Text section: Begin
Good morning! Welcome back to Breaking Bronx. We’re in for another beautiful day of spring weather today, with plenty of sunshine and a high of 68. Enjoy it. Here are the local news stories we’re following this Wednesday:
Local leaders and politicians are once again looking for ways to battle the ongoing problem of dog poop on sidewalks here in the Bronx. Raising fines and increasing funding for enforcement of the city’s pooper-scooper law are among the suggestions, according to the Daily News.
Opening arguments being today in the corruption trial of former Bronx State Sen. Pedro Espada. Espada and his son are accused of embezzling hundreds of thousands of dollars from the network of nonprofit health clinics they ran.
Bronx student activists, including those from Sistas and Brothas United, the youth arm of the Northwest Bronx Community and Clergy Coalition, are protesting what they are calling overly punitive punishments in schools doled out to Bronx students of color. Recently released data showed that nearly half of the 532 summonses that school safety officers issued to New York City students during the last three months of 2011 were written in the Bronx alone.
A grand jury will decide whether or not criminal charges should be sought against the NYPD officers who shot and killed unarmed Bronx teen Ramarley Graham last month.
Students at Bronx Regional High School and Arturo A. Schomburg Satellite Academy, which share a building, are fighting the city’s plan to co-locate a charter school for teens involved in the criminal justice system into the space.
Text section: End
Work task:
Copy out the Bronx news roundup starting with "Good morning! Welcome" and going on through "the Daily News.", switching "dog poop" to "dog waste".
Extracted information: Begin
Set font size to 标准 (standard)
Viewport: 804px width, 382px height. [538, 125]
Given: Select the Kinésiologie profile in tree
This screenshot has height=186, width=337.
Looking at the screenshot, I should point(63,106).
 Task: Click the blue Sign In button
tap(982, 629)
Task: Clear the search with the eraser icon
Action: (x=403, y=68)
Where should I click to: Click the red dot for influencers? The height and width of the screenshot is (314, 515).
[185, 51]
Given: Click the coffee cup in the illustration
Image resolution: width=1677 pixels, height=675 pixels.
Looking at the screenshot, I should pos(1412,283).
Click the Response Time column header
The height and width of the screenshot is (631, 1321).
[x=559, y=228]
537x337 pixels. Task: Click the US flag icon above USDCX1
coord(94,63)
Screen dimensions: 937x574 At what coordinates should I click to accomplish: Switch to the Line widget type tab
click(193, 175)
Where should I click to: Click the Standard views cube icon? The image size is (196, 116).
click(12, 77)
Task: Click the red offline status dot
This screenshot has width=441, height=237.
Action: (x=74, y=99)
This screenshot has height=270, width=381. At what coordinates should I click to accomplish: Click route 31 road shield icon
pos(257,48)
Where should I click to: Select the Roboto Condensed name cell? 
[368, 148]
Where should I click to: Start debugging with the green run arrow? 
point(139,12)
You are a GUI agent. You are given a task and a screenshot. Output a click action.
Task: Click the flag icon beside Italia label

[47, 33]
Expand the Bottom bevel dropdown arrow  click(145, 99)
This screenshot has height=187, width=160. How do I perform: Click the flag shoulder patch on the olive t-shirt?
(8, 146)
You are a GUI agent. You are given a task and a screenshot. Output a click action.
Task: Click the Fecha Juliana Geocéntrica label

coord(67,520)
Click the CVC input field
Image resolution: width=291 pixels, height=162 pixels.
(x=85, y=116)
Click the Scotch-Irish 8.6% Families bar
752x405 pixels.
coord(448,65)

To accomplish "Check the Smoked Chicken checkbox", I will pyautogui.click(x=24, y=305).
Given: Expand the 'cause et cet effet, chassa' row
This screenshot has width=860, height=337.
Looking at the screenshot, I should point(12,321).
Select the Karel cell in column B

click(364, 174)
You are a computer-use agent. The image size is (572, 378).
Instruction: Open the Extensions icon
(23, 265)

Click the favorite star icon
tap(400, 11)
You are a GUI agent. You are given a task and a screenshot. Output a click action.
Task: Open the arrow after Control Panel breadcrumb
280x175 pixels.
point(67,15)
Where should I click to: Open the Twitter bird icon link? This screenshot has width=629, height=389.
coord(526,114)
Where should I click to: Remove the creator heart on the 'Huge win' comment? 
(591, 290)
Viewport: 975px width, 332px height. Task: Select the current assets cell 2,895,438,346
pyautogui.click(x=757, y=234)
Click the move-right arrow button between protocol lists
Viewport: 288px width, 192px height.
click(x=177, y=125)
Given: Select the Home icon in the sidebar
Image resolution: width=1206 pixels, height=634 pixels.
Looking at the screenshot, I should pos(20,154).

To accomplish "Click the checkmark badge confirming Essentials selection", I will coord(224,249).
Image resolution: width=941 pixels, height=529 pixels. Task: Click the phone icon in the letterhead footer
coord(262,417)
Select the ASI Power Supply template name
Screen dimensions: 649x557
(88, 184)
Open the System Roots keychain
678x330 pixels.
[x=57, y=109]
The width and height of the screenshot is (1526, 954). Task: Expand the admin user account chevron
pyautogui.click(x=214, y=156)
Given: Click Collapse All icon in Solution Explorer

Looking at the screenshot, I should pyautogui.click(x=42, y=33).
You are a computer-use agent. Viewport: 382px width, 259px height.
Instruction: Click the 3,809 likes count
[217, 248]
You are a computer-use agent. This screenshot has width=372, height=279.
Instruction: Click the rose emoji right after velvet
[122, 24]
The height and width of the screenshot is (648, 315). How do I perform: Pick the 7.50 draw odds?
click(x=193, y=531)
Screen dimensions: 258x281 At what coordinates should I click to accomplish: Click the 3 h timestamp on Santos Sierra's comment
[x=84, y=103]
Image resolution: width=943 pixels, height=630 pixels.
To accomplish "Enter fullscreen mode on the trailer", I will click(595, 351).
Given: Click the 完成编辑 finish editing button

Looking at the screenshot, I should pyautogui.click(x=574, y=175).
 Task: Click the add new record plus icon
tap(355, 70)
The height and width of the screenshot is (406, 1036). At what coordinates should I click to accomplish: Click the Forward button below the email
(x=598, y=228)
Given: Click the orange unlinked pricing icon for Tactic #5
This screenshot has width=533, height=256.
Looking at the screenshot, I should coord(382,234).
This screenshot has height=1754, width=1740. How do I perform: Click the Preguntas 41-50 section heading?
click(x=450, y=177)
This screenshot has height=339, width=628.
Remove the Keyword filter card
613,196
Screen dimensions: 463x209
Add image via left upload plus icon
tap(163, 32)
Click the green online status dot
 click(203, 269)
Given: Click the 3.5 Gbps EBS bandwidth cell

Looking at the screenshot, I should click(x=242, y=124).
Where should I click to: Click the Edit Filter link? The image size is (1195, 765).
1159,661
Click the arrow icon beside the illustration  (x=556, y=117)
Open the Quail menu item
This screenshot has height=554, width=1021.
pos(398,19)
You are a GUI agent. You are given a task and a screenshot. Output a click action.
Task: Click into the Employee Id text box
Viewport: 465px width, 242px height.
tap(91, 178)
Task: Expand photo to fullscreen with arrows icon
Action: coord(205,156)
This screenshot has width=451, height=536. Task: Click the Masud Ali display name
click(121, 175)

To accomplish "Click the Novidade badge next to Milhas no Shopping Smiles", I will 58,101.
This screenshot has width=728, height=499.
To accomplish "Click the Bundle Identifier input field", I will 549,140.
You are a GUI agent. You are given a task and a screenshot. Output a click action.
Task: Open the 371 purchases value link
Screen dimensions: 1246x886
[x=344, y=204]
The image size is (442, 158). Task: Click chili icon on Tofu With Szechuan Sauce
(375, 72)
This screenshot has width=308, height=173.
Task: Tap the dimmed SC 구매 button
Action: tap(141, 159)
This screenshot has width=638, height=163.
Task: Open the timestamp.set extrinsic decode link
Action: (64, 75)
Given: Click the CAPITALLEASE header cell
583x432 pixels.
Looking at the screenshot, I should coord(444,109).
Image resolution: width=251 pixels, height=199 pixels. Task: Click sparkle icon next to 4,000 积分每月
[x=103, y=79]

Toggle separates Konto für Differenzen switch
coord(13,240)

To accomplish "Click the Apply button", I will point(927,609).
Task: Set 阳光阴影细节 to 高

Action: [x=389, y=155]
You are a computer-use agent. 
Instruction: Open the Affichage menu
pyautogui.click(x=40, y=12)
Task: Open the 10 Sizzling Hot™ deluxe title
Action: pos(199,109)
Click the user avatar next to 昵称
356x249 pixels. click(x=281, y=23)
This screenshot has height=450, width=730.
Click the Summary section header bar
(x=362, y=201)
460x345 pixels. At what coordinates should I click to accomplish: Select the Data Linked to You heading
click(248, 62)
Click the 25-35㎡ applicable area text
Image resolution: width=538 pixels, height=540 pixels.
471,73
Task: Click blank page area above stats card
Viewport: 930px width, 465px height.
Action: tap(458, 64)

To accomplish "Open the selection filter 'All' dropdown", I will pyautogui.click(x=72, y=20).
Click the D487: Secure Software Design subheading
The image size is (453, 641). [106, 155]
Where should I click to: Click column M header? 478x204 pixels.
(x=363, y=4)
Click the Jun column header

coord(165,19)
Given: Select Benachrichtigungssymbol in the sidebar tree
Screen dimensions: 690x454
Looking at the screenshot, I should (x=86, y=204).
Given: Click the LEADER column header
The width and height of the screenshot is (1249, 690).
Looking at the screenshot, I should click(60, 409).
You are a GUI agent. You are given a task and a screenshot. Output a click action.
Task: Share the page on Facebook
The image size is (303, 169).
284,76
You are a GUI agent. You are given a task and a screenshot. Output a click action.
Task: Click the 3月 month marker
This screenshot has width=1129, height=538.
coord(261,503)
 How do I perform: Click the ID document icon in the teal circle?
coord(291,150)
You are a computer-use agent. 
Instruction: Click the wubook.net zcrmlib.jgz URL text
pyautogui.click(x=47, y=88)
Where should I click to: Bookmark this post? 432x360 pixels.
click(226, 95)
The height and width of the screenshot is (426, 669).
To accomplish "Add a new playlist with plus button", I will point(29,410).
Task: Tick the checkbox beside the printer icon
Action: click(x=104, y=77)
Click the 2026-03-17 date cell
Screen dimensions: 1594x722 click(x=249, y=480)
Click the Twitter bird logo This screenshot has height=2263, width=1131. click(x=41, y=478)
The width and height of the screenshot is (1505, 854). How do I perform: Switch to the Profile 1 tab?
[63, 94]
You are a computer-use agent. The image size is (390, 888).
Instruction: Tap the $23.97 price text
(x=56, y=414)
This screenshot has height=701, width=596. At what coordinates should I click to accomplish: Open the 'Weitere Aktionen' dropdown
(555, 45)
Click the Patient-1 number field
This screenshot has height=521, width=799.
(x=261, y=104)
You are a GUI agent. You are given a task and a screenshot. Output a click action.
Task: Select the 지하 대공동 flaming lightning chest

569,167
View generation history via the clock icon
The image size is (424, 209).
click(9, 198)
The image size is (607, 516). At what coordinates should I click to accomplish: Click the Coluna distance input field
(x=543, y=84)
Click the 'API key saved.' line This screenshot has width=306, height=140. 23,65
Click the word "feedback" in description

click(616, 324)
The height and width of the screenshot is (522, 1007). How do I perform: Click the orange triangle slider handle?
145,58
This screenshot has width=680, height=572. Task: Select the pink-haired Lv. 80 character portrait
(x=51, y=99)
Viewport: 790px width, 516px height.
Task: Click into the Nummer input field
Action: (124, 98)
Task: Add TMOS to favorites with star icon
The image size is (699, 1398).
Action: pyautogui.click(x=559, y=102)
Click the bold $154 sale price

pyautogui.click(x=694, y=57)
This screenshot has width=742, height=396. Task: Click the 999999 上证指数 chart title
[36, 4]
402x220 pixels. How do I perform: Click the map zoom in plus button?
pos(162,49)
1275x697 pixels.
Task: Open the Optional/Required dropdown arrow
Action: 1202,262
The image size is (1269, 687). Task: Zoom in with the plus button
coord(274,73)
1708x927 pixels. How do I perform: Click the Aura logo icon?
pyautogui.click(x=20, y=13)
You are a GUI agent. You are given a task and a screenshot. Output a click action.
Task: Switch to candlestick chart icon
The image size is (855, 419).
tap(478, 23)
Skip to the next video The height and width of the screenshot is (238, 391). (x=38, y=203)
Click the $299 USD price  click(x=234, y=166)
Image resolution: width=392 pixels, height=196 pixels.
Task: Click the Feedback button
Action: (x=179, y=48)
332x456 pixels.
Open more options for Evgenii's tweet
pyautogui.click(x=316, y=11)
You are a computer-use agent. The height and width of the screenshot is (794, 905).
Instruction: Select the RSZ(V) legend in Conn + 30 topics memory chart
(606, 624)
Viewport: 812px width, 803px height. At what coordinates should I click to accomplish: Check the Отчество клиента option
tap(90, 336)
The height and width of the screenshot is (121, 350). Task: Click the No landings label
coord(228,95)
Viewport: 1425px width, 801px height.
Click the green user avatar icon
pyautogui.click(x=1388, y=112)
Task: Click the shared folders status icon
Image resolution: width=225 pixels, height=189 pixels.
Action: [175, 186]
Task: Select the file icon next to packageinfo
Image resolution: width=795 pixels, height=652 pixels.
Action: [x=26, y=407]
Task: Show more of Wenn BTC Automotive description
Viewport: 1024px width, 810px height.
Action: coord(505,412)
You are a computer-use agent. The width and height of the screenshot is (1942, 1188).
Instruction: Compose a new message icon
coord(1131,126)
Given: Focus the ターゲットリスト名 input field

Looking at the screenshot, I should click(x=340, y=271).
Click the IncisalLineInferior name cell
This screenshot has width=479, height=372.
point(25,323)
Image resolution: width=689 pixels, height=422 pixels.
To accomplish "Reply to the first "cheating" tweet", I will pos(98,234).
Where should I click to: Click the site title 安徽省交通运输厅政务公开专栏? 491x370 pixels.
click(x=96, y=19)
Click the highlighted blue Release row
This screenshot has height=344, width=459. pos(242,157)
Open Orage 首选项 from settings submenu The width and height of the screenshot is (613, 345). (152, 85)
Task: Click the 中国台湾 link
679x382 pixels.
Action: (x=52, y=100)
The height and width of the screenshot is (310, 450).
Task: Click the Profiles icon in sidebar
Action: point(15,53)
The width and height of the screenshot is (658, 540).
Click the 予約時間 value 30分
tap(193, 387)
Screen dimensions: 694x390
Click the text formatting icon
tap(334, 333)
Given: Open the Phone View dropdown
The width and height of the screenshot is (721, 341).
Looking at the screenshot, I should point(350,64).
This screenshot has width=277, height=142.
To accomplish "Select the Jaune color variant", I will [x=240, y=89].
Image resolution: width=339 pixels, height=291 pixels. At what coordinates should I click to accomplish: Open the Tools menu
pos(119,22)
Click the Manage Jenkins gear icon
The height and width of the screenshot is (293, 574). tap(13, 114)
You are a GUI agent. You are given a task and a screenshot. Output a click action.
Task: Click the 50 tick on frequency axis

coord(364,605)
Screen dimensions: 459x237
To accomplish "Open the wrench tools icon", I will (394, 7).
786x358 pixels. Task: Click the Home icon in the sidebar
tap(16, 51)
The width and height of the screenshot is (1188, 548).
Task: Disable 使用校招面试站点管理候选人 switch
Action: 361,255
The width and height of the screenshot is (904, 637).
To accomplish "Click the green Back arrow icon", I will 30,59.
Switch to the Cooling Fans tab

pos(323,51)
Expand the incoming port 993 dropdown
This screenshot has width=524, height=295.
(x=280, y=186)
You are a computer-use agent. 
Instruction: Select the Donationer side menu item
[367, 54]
Extracted information: End
Answer to this exercise:
Good morning! Welcome back to Breaking Bronx. We’re in for another beautiful day of spring weather today, with plenty of sunshine and a high of 68. Enjoy it. Here are the local news stories we’re following this Wednesday:
Local leaders and politicians are once again looking for ways to battle the ongoing problem of dog waste on sidewalks here in the Bronx. Raising fines and increasing funding for enforcement of the city’s pooper-scooper law are among the suggestions, according to the Daily News.